Editoriales
El virus desnuda el problema agrario
Las medidas del Gobierno para salvar las cosechas chocan con la cruda realidad de que no hay suficiente mano de obra en el campo para las labores intensivas y hace falta contratar temporeros.
El ministro de Agricultura, Luis Planas, ha propuesto una serie de medidas, que él mismo ha calificado de extraordinarias, para tratar de paliar la crisis de mano de obra intensiva agraria que amenaza con la pérdida de gran parte de las cosechas de verduras y fruta de la temporada. El problema no sólo afecta a nuestras exportaciones, que integran una parte notable del PIB, sino, lo que es más grave, a la propia seguridad alimentaria de la población, por lo que era imperativo que desde la Administración se arbitraran soluciones de urgencia.
Sin embargo, y aunque está lejos de nuestra intención cuestionar maniqueamente la estrategia ministerial, sí debemos advertir que algunos de los condicionantes impuestos por la pandemia a la movilidad de los trabajadores va a reducir notablemente la eficacia de las medidas, incluso, hasta dejarlas prácticamente inoperativas. Nos referimos, claro, a las limitaciones que especifica el real decreto sobre el ámbito geográfico de aplicación de las iniciativas, reducido al término municipal en cuestión y a los pueblo colindantes. La realidad es que, en la actual coyuntura agraria española, no hay suficiente mano de obra para cubrir la demanda, ni en tiempos normales ni en esta situación de emergencia.
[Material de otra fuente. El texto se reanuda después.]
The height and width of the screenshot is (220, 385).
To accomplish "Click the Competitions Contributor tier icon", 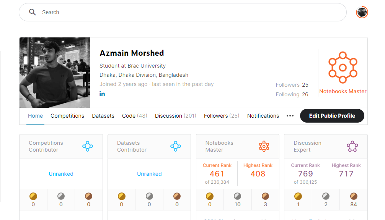I will [88, 146].
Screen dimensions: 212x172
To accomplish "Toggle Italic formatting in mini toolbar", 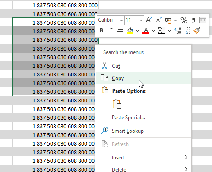I will click(111, 30).
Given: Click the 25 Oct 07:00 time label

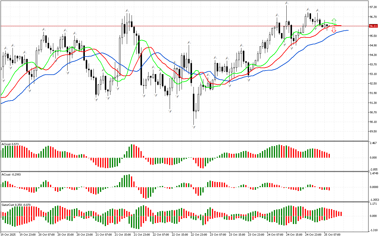Looking at the screenshot, I should [x=332, y=235].
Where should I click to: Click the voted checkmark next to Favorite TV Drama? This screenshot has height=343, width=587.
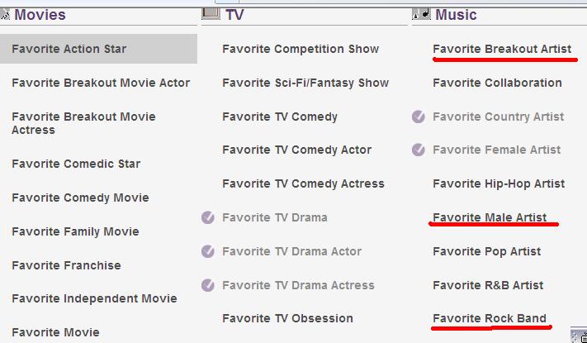(208, 217)
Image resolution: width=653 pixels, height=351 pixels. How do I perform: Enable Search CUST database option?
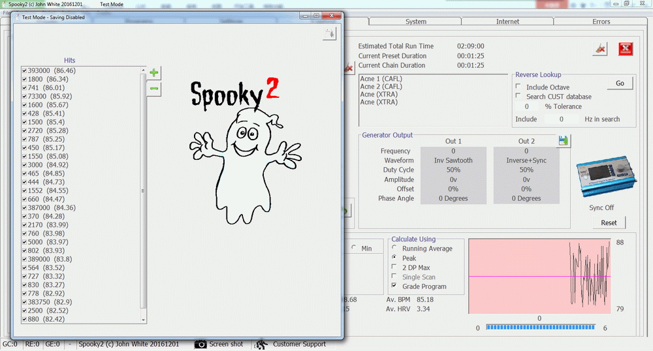pyautogui.click(x=518, y=97)
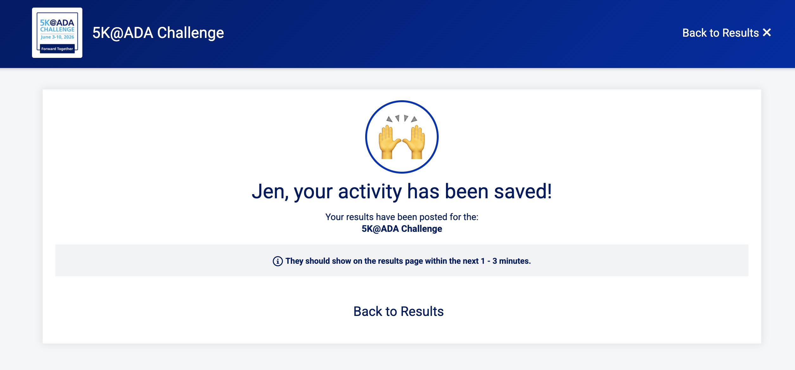Click the info circle icon in the notice
Viewport: 795px width, 370px height.
pos(277,261)
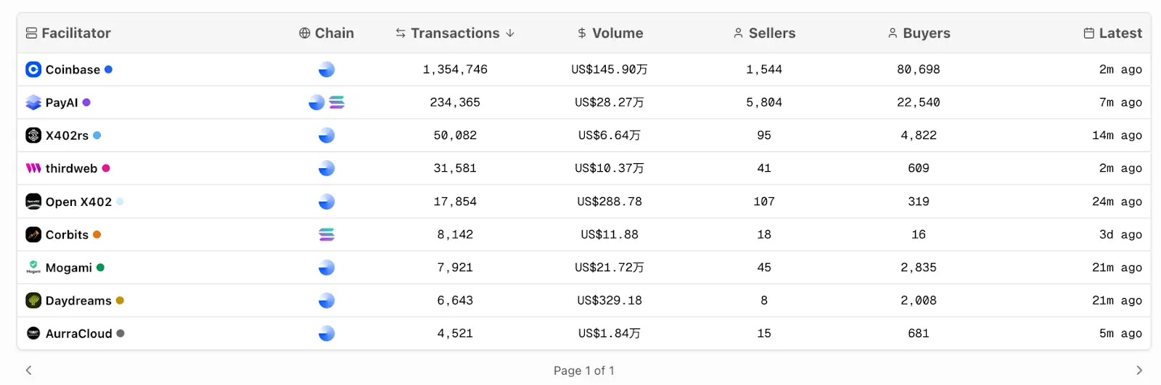Screen dimensions: 1161x385
Task: Click the Corbits logo icon
Action: [x=33, y=235]
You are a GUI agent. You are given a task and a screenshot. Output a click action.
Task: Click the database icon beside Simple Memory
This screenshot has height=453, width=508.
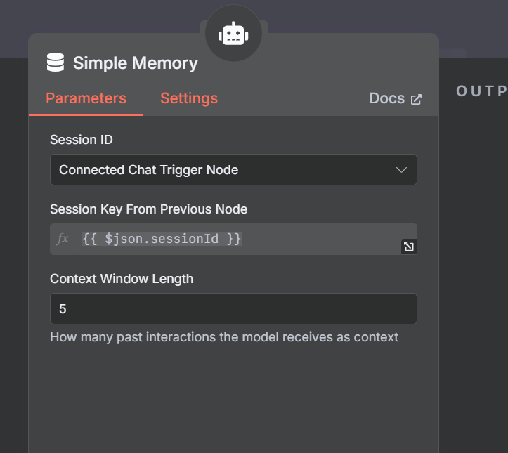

De ahí que se recurra cada temporada a la contratación de trabajadores foráneos, principalmente extranjeros, para realizar la cosecha en los escasos días que permite la propia naturaleza de unos productos altamente perecederos, como, por ejemplo, la cereza.
La bolsa de trabajo rural sí cubre habitualmente las tareas agrarias que se realizan a los largo del año, pero no es suficiente cuando se requieren brazos en un corto espacio de tiempo. Tal vez, las facilidades que otorga el real decreto para la concesión o renovación automática de los permisos de trabajo a extranjeros cubran puntualmente las necesidades de algunas explotaciones agrarias, pero no va a ser la tónica general.
Se puede discutir largamente sobre esta realidad del sector agropecuario, que es similar a la de otros países europeos, como Francia e Italia; se puede, incluso, recurrir a los manidos argumentos y contra argumentos sobre los efectos nocivos de los subsidios laborales agrarios y, también, sobre la inaceptable estructura de precios y salarios que vienen denunciando nuestros agricultores. Pero, en cualquier caso, eso no cambia los hechos de que España necesita alrededor de 100.000 temporeros para las próximas semanas –el ministro Planas redujo la previsión a unos 80.000– y de que las medidas bienintencionadas del Gobierno no son suficientes para revertir la situación.
La única solución que se nos antoja plausible es la de reducir las limitaciones de movilidad, por supuesto, testando a los trabajadores para garantizar que no estén infectados por el coronavirus. Pero, dada la escasez de kits de análisis y, sobre todo, lo perentorio de los plazos, pese a que los empresarios agrarios venían advirtiendo del problema desde que se anunciaron las primeras cuarentenas, es de temer que se pierda buena parte de la producción. Una vez más, nos hallamos ante una respuesta gubernamental tardía y con excesiva carga de voluntarismo. Unas actuaciones que, cuando menos, denotan improvisación y alientan en la opinión pública la idea de que el Gobierno de coalición de izquierdas ha ido siempre un paso por detrás de la epidemia. Aun así, estamos seguros de que nuestros agricultores harán lo imposible por garantizar, al menos, el abastecimiento interno, como lo han venido haciendo hasta ahora. Pero los riesgos no son desdeñables, aunque sólo se tradujeran en una subida de precios que, con las previsiones de destrucción de empleo al alza, afectarían doblemente a una población a la que no se ha dado otra opción que la de quedarse en sus casas.